§ **What to produce**: Which lines hold the word "value"? Copy each of them from the material.

□ □ □

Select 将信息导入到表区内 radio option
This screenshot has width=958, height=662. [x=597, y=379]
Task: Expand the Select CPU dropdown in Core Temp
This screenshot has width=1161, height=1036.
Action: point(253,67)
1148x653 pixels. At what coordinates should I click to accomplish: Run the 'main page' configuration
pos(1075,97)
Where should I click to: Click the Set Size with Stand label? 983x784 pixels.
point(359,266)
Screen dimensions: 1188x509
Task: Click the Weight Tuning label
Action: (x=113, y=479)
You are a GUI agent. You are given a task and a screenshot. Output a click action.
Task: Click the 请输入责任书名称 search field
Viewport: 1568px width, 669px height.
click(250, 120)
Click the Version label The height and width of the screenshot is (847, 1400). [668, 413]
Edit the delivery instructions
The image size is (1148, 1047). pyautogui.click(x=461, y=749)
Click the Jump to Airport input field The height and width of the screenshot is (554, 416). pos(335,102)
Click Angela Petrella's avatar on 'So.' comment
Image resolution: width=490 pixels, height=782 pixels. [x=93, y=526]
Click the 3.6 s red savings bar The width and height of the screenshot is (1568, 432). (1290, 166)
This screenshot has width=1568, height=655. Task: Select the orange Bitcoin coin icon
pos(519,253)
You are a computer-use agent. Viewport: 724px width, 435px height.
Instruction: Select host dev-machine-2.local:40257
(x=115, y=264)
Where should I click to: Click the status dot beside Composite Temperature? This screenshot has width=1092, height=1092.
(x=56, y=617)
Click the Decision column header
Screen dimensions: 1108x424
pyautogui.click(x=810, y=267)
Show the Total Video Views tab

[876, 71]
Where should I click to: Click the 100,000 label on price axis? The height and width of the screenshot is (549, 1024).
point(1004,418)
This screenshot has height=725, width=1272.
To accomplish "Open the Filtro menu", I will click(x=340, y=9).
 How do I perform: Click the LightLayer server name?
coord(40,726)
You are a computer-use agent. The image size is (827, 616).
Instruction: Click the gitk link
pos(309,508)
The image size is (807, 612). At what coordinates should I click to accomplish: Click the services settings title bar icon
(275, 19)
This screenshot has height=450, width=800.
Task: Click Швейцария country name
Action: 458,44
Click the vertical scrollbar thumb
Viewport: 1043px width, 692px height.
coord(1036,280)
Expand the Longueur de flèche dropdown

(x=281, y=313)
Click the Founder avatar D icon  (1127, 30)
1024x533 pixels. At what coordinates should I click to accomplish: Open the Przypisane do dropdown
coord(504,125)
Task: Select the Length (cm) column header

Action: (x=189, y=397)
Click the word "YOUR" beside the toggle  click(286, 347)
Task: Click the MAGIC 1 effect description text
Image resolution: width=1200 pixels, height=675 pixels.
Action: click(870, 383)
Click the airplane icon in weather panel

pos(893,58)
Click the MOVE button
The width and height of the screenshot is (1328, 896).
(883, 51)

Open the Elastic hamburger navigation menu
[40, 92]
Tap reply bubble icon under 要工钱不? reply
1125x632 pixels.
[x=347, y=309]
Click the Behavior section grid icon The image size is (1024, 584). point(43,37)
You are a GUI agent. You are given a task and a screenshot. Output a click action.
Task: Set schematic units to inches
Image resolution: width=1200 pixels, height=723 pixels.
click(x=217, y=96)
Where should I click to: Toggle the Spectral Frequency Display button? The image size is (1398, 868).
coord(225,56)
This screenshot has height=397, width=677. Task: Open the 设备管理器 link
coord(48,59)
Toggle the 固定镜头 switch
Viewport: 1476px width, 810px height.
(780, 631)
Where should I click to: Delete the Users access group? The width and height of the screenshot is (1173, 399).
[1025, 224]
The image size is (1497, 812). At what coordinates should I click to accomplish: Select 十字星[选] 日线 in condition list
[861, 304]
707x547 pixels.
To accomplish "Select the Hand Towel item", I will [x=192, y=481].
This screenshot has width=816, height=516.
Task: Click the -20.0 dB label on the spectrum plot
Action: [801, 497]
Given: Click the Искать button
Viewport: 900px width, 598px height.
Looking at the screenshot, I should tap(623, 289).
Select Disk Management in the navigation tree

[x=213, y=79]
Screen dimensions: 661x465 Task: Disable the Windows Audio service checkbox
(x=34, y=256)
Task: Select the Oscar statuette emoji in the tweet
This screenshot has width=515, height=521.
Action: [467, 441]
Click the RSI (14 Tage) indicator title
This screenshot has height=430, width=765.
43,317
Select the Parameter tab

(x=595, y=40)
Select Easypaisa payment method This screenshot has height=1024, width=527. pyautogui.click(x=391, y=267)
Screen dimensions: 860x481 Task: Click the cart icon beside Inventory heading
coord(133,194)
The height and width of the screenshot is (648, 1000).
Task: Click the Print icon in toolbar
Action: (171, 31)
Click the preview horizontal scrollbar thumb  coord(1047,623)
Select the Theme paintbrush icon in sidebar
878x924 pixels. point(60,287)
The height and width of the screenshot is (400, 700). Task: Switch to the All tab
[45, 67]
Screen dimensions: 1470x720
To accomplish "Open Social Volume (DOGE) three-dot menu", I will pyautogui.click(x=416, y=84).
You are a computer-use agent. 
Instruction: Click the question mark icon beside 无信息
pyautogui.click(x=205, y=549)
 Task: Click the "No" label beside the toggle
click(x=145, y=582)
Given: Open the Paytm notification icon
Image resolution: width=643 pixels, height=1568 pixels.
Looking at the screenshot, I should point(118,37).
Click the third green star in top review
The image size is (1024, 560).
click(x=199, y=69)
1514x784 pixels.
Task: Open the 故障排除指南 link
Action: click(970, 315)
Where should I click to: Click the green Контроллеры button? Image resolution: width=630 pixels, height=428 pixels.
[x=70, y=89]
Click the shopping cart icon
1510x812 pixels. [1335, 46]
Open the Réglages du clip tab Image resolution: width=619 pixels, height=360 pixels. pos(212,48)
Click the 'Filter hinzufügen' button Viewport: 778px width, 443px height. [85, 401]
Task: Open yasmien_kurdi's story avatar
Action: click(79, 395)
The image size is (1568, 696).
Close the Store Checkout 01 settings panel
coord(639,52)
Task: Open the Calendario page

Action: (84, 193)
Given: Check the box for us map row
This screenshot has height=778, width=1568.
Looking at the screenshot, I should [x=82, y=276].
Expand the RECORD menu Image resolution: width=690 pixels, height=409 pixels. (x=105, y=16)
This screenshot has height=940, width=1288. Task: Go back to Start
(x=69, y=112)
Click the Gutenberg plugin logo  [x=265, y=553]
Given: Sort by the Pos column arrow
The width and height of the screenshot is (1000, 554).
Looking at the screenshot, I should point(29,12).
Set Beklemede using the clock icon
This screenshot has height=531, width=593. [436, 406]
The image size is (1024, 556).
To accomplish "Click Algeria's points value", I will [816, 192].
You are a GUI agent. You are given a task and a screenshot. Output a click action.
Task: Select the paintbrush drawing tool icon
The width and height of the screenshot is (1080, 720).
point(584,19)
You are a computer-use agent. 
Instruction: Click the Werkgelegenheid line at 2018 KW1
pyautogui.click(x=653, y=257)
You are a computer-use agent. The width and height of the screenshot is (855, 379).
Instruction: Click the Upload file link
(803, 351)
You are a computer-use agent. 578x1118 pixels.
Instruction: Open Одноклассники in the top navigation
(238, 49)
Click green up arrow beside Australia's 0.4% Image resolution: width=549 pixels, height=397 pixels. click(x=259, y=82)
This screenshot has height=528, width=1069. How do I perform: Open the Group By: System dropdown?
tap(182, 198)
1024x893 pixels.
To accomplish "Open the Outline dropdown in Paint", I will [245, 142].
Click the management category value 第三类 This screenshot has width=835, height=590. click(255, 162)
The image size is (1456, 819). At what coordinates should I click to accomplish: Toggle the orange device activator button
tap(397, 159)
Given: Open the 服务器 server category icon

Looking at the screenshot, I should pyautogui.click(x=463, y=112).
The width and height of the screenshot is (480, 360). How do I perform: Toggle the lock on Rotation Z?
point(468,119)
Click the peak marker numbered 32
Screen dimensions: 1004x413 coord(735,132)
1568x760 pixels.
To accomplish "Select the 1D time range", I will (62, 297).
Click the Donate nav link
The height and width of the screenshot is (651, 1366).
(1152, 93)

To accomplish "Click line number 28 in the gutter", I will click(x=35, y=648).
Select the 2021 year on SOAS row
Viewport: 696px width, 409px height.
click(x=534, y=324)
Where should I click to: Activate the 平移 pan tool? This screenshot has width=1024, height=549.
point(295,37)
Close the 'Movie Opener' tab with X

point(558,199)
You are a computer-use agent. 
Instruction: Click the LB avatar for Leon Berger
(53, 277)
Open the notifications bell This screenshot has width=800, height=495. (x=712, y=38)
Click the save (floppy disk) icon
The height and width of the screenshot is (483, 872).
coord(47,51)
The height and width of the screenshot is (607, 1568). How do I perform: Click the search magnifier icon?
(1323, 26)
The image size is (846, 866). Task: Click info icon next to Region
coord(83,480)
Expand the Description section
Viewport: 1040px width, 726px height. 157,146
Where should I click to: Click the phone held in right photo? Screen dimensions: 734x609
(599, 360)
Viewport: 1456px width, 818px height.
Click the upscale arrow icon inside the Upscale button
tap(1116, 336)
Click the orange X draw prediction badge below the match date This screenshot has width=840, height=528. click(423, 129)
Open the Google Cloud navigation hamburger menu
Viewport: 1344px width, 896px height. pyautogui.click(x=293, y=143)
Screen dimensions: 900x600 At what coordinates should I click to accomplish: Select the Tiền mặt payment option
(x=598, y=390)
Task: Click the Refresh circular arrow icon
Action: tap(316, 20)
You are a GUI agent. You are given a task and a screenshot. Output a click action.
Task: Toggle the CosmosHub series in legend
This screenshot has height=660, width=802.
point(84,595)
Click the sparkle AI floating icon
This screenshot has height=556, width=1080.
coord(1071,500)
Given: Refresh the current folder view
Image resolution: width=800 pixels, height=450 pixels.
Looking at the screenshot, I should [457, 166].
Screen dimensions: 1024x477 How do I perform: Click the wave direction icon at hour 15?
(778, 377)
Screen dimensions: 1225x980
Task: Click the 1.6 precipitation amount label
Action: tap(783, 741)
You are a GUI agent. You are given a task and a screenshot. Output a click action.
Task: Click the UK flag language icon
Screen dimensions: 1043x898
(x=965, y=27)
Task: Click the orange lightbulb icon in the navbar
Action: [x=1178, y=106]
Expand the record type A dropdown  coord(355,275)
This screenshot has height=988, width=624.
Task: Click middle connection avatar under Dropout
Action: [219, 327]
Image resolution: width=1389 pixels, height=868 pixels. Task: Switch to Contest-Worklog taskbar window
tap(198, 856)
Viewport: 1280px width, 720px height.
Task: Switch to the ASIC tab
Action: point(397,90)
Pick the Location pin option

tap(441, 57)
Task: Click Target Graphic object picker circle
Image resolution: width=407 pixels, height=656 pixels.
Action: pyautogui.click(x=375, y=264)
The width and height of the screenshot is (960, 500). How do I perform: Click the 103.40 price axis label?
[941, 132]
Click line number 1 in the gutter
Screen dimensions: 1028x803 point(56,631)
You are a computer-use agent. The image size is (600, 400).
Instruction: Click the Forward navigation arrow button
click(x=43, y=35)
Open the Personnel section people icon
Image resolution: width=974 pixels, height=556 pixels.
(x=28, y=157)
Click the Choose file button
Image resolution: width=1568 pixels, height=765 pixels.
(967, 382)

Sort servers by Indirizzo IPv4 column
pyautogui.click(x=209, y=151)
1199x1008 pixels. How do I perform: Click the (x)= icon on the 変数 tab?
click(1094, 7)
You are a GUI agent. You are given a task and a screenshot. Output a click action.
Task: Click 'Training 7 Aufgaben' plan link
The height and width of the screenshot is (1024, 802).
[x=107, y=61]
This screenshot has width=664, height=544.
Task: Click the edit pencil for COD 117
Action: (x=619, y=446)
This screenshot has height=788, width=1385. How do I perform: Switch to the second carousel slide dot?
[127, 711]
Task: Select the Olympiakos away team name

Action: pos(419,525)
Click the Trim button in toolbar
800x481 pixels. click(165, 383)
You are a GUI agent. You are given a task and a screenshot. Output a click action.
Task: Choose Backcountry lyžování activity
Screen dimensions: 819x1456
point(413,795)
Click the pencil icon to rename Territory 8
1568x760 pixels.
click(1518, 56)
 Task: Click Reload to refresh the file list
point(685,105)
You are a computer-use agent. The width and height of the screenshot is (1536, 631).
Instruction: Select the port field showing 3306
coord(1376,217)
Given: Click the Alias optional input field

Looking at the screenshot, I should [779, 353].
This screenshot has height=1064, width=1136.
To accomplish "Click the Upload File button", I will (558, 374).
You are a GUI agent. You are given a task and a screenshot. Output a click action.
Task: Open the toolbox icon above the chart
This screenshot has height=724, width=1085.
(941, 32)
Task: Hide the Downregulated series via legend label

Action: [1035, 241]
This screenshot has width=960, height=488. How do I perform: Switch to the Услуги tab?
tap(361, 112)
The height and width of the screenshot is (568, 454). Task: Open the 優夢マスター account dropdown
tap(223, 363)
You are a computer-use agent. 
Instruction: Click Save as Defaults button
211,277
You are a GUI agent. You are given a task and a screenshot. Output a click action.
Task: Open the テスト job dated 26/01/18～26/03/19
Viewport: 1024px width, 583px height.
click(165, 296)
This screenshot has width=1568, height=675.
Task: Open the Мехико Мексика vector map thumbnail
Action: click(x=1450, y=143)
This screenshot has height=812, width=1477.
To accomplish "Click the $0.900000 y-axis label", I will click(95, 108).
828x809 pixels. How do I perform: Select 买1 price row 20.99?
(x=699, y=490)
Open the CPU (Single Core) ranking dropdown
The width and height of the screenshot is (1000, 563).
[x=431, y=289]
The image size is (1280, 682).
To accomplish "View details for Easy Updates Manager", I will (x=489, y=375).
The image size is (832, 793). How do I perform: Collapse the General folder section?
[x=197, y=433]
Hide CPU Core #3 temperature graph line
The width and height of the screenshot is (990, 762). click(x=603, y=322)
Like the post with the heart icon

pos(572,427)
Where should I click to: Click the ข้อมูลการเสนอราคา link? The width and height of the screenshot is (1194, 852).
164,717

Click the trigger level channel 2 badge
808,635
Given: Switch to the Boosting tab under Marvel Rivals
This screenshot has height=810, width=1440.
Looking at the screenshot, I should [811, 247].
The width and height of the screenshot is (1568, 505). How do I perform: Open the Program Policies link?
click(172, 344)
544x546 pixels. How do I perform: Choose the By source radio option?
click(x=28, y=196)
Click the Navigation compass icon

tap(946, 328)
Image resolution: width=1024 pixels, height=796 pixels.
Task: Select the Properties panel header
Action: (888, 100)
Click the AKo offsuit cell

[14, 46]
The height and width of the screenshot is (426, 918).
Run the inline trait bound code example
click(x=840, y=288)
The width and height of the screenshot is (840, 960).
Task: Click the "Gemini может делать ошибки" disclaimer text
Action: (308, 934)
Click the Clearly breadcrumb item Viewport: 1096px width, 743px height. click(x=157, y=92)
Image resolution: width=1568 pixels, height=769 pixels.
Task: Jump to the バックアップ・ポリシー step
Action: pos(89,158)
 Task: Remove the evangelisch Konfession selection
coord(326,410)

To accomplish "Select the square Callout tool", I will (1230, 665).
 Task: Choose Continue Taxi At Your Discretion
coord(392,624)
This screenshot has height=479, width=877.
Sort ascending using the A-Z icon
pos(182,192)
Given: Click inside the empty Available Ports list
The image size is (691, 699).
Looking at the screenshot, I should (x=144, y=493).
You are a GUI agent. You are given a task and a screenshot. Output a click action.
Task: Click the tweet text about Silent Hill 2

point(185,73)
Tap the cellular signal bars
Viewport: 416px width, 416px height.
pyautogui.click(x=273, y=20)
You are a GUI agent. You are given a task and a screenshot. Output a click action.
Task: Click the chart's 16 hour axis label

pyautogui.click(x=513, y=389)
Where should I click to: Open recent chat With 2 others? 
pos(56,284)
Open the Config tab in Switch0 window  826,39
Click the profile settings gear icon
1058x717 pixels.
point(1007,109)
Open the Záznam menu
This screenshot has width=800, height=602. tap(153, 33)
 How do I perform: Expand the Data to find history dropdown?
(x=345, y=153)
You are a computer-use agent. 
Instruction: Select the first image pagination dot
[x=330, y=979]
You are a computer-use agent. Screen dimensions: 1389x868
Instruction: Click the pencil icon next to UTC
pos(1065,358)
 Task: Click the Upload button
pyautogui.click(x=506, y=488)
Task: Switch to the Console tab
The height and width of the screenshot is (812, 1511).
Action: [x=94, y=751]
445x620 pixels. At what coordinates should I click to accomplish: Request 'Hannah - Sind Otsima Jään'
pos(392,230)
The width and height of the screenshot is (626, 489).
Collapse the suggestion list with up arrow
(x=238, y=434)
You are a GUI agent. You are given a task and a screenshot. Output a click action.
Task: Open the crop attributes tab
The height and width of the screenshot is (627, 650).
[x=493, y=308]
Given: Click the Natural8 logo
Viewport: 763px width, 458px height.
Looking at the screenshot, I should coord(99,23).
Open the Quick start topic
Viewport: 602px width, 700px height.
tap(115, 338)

□ □ □

§ **Finished task**:
To accomplish "Click Algeria's points value", I will [816, 192].
Click the management category value 第三类 This screenshot has width=835, height=590. click(255, 162)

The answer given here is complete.